There is a huge emphasis today on personal ‘confidence.’ Research on the raising of children has shown that saturating them with super self-confidence, e.g. ‘You can do anything, you can achieve anything’ can also set them up for failure when encountering real life and perhaps not gaining the promised/imagined/expected results. We hear the success stories but not the drop-out ones. This is what happens, I believe, when we over-exalt human achievement, reason and ‘success’ in our society.

There is of course a valid and healthy self-confidence, when we recognize that each of us has been created uniquely in the image of God, having been given different gifts according to our Father’s wisdom. If you have parents/mentors who nurture this value, you are most fortunate.

On the other hand there is a self/over-confidence which is built on extreme self-belief and pride. E.g. the (smile) example of South Africans priding themselves on leading the top rugby-playing nations of the world. Traditionally the champions have vacillated between our ‘Springboks’ (type of leaping antelope) and the New Zealand ‘All Blacks’ (that’s their uniform).

We recently thrashed the Kiwis in a test-match only to fall prey a week later to over-confidence and succumb before a record crowd of 63,000 at Ellis Park stadium in Johannesburg. How embarrassing! There’s the example of world-famous Virat Kohli, India’s incredible cricketing batsman, confessing just a while ago that he was suffering from a mental slump in his health, so that he now often feels ‘alone’ in a room full of people. He’s short on runs and his confidence has gone through the floor, the same man who has over many years enthralled hundreds of thousands of people across the globe with his talented captaincy and batting.
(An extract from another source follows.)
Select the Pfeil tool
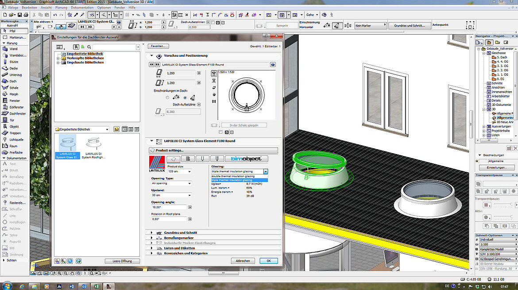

Think of Steve Jobs of Apple renown: he (understandably) took pride in his magnificent achievements: however before he died a few years ago of pancreatic cancer at the age of 56, he declared that none of his business successes really mattered, the only thing that mattered were relationships and life itself.

Is this not the story of God’s covenant people Israel, repeatedly turning from reliance on GOD to reliance on themselves and the pagan idols of the surrounding nations? Take the account in Judges 6 of Israel being plagued by the Midianites, until God calls one man, Gideon, to stand up and blow the trumpet of truth and call out the nation’s trust in dead idols. The Book of Hebrews chap.’s 2 and 4 emphasize the importance of hearing and obeying God’s Word when he speaks, for he reigns supreme! However in our present Western world we (both society and Church) are ‘thick into idolatry!’ (Walther Brueggemann) We are bound to the gods of military consumerism, greed, fear-driven violence, materialism, exceptionalism (our nation’s enemies are God’s enemies), power and control – only to reap the judgment of a collapsing morality all around us (witness the Russian-Ukrainian war; US gun-violence resulting in the deaths of 12 children every day; etc). And it all starts with the individual, you and me: I’m reminded of the words of William Cowper, ‘The dearest idol I have known, whate’er that idol be, help me to tear it from thy throne And worship only Thee!’ (the hymn is pasted in the opening page of my Bible, but is it pasted in my heart? And yours?) [btw, Brueggemann concludes that the only way to a peacable society is by living the meta-narrative of the Gospel, viz, God’s holiness and neighbourliness]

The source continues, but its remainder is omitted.